Maintaining gardens and grounds typically uses high quantities of water. If your business has a garden or any areas of grounds to manage, there are practical steps you can take to minimise your water use.
Your business can significantly cut its water use by following some simple steps:
- Systems such as spray irrigation cause high levels of evaporation. Set your irrigation system to operate first thing in the morning before the air temperature has risen.
- Choose sprinkler systems that operate low to the ground and replace any that shoot their water into the air. This reduces losses from evaporation and wind drift.
- Check the weather forecast. If it is likely to rain the next day, switch off any automatic sprinkler or irrigation systems. If the rain fails to arrive you can simply switch your systems back on.
- When watering has to take place, always use a hose that has an automatic shut-off valve. Trigger-operated hosepipes are ideal as they are cheap to buy and have a very short payback period of about two days.
- Always check that the soil you are about to water actually requires it. Consider installing a soil moisture sensor.
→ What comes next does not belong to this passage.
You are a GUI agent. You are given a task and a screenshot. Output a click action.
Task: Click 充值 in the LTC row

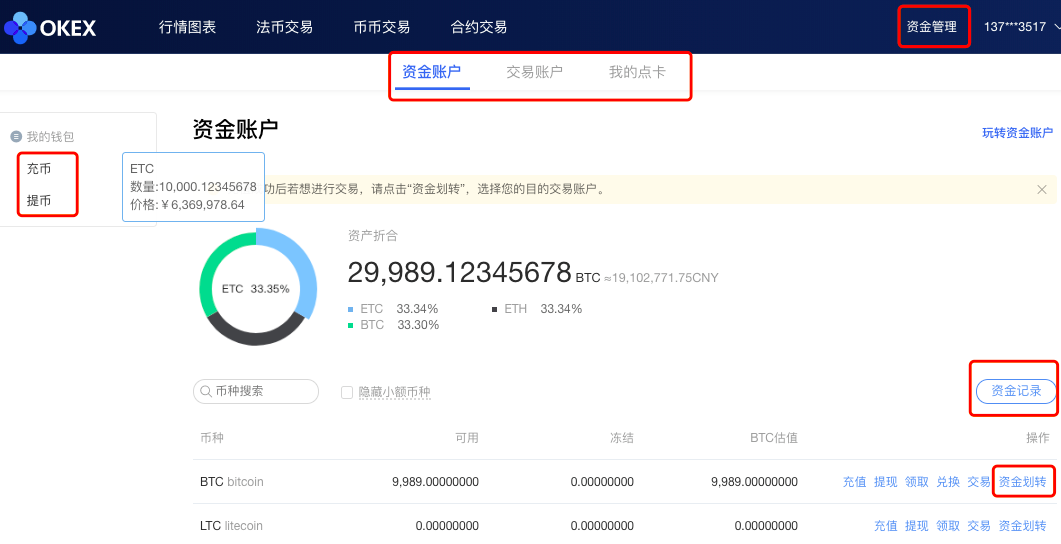coord(885,526)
- When you are replacing plants and flowers, look for varieties that are hardy and require less watering. Planting more native shrubs and covering exposed soil with mulch (in late winter) will retain moisture and could reduce watering by up to 70 per cent.
- Ensure the soil is properly cultivated to improve the structure and water-retaining properties of the soil
- Keep lawns longer in dryer months. Constant cutting increases the lawn's demands for water.
Alternative water sources
Collecting rainwater is one of the most cost-effective ways of saving water. Installing a water butt or tank that collects rainwater from the roof or drainpipes is a fast and cheap way of reducing your business' overall water bill.
If the rainwater you have collected is not sufficient for your needs consider using grey water, eg from washing machines, before turning to fresh water from the mains supply - see water reviews, policies and action plans.
Tax breaks for water efficient equipment
Some of the technologies your business could employ to reduce the amount of water it uses to maintain gardens or grounds may be eligible for tax allowances under the Enhanced Capital Allowance (ECA) scheme - see first-year allowances for water efficient technologies.